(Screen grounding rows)
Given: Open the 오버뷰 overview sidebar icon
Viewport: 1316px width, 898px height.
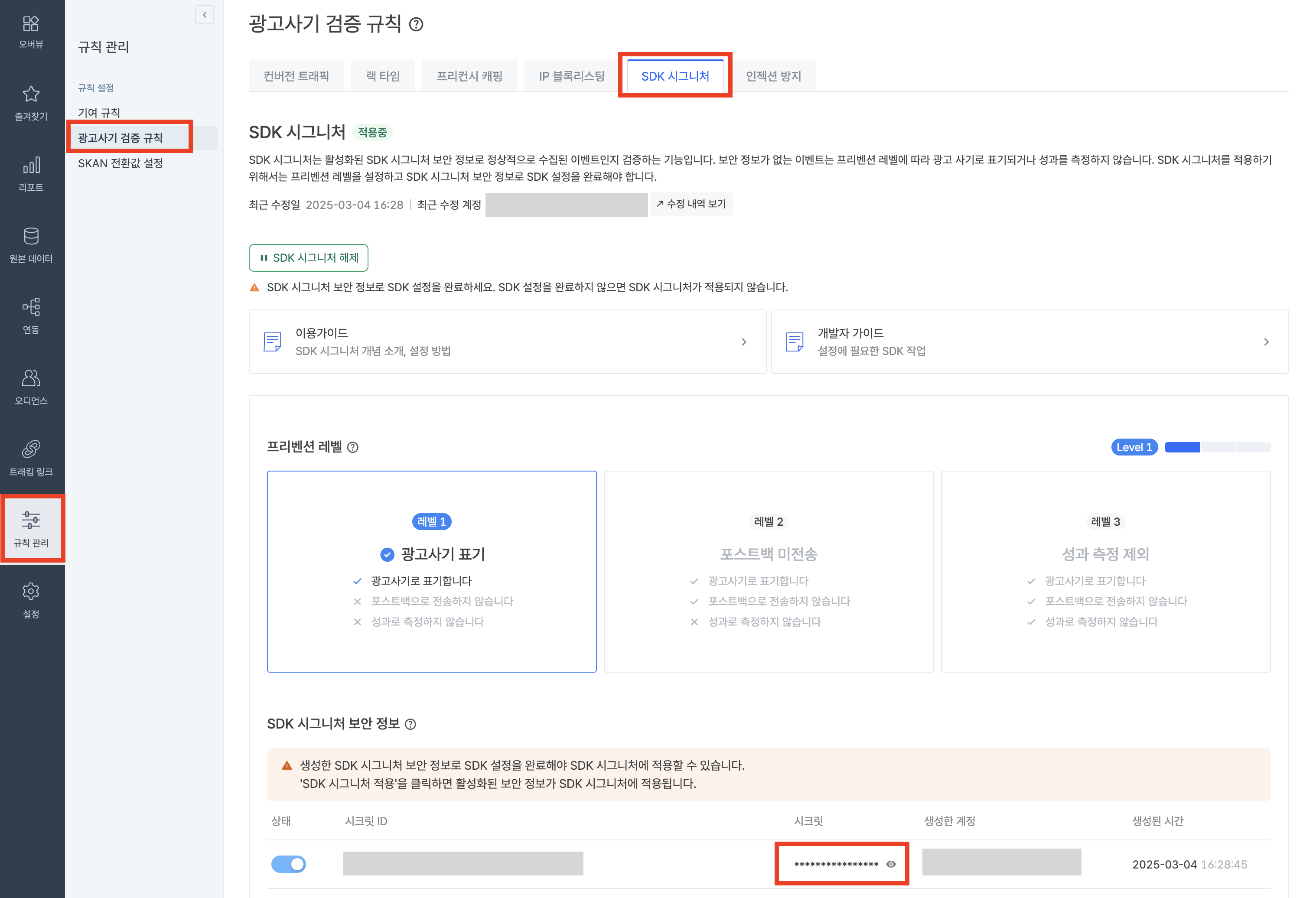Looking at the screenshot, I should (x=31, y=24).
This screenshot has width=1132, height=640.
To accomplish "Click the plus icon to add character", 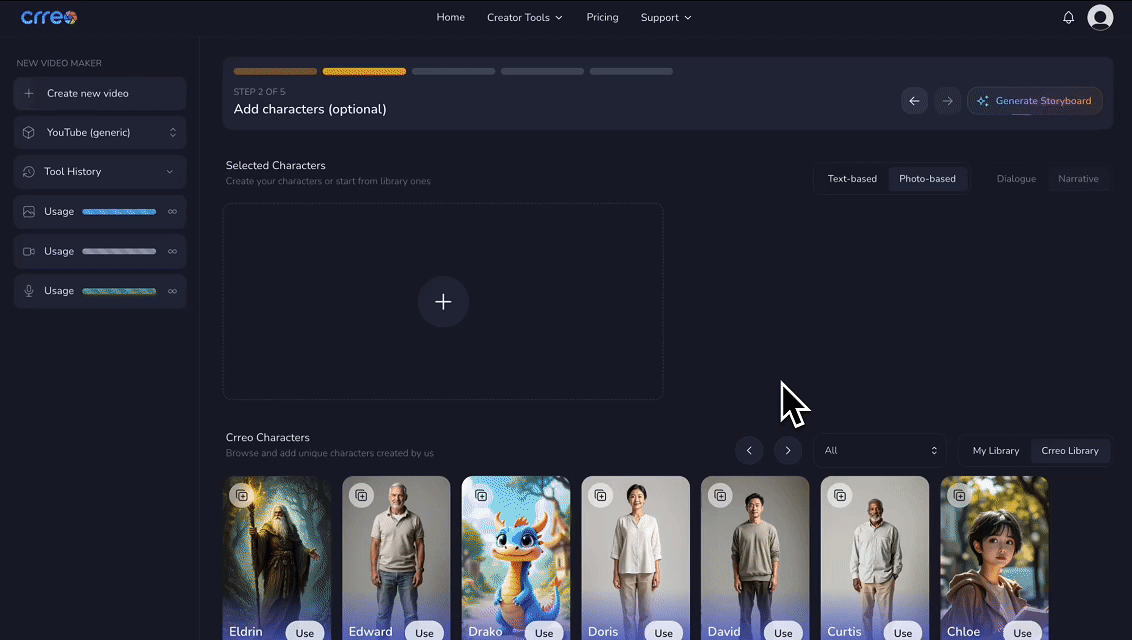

Required work: Copy out the lines exactly, starting at the line containing "This screenshot has width=1132, height=640." and running through the last of the rows. Leave the pictures out of your answer.

Answer:
This screenshot has width=1132, height=640.
To accomplish "Click the plus icon to add character", 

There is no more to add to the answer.